**Exercise requirements**
In the items starting with the line that contains "Where should I click to: Click the word true" and going on through the line that contains "(x=643, y=46)", swap "Viewport" for "Canvas size" and reproduce only those lines with everything else unchanged.
++++ Listed entries ++++
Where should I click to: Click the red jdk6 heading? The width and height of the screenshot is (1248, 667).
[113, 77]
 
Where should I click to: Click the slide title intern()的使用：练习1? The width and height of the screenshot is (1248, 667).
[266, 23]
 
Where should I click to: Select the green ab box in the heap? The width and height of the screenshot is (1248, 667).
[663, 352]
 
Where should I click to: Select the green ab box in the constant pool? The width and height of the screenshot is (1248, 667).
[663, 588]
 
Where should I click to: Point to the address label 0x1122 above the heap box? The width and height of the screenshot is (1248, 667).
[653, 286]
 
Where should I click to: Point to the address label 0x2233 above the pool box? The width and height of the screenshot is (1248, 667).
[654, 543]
++++
++++ Listed entries ++++
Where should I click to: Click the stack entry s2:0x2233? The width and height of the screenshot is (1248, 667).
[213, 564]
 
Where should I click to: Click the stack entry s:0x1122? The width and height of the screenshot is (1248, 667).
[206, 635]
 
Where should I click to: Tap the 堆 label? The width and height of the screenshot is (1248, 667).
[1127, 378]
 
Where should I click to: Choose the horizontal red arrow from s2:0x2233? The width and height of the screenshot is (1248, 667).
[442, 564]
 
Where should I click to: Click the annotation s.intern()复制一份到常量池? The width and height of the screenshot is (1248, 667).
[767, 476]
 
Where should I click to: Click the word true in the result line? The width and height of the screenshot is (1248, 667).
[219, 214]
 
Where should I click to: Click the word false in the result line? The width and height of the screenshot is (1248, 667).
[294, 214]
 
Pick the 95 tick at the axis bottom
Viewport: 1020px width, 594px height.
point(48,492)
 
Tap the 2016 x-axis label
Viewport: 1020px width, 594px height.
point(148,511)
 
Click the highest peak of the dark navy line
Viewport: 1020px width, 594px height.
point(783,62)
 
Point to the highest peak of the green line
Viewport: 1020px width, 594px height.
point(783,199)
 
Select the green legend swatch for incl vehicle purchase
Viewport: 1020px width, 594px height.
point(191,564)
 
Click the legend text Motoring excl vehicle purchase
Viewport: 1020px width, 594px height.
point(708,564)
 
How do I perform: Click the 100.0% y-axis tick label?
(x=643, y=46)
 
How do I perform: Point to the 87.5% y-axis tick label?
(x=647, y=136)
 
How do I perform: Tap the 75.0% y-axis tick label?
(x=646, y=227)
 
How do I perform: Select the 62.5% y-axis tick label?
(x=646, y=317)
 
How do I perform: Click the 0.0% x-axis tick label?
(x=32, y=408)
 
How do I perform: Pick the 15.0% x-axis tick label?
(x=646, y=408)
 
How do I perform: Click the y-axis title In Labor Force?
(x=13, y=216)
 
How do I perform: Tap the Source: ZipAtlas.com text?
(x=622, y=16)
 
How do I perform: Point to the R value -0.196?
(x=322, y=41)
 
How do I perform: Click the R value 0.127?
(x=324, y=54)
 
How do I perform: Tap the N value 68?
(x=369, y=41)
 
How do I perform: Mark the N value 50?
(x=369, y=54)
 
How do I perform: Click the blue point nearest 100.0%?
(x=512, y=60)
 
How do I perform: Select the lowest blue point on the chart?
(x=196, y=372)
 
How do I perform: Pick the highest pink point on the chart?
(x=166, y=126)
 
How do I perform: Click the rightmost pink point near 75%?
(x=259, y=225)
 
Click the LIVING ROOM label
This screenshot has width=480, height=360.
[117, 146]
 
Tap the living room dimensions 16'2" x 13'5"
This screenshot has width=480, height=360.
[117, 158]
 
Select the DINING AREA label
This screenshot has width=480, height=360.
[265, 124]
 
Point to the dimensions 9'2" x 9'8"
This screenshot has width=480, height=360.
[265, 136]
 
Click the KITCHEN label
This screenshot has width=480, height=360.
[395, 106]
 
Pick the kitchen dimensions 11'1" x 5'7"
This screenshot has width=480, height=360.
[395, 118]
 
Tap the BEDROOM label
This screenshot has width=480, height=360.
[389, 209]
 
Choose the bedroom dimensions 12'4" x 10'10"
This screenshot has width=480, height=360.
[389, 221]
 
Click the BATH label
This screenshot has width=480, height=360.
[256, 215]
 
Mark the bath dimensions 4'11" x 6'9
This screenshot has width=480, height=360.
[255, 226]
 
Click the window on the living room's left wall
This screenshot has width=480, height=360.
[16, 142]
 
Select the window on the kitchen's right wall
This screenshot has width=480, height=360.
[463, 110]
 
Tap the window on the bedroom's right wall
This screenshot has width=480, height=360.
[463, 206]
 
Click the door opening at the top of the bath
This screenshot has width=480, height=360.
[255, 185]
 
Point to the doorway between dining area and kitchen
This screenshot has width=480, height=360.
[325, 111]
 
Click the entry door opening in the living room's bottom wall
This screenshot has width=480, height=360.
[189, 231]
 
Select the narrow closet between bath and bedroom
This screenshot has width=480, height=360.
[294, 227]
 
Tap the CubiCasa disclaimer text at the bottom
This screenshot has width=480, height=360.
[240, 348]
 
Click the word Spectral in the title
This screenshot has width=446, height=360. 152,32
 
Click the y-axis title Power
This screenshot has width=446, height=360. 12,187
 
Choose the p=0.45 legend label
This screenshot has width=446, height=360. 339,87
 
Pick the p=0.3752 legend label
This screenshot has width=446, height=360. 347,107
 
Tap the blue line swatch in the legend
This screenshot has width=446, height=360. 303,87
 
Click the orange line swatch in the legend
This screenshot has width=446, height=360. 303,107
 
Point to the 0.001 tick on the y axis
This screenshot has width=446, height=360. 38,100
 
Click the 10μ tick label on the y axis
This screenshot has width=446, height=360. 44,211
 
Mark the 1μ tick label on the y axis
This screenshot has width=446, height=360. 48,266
++++
**Finished task**
Where should I click to: Click the word true in the result line? The width and height of the screenshot is (1248, 667).
[219, 214]
 
Where should I click to: Click the word false in the result line? The width and height of the screenshot is (1248, 667).
[294, 214]
 
Pick the 95 tick at the axis bottom
Canvas size: 1020px width, 594px height.
point(48,492)
 
Tap the 2016 x-axis label
Canvas size: 1020px width, 594px height.
point(148,511)
 
Click the highest peak of the dark navy line
Canvas size: 1020px width, 594px height.
point(783,62)
 
Point to the highest peak of the green line
Canvas size: 1020px width, 594px height.
point(783,199)
 
Select the green legend swatch for incl vehicle purchase
Canvas size: 1020px width, 594px height.
point(191,564)
 
Click the legend text Motoring excl vehicle purchase
Canvas size: 1020px width, 594px height.
point(708,564)
 
How do I perform: Click the 100.0% y-axis tick label?
(x=643, y=46)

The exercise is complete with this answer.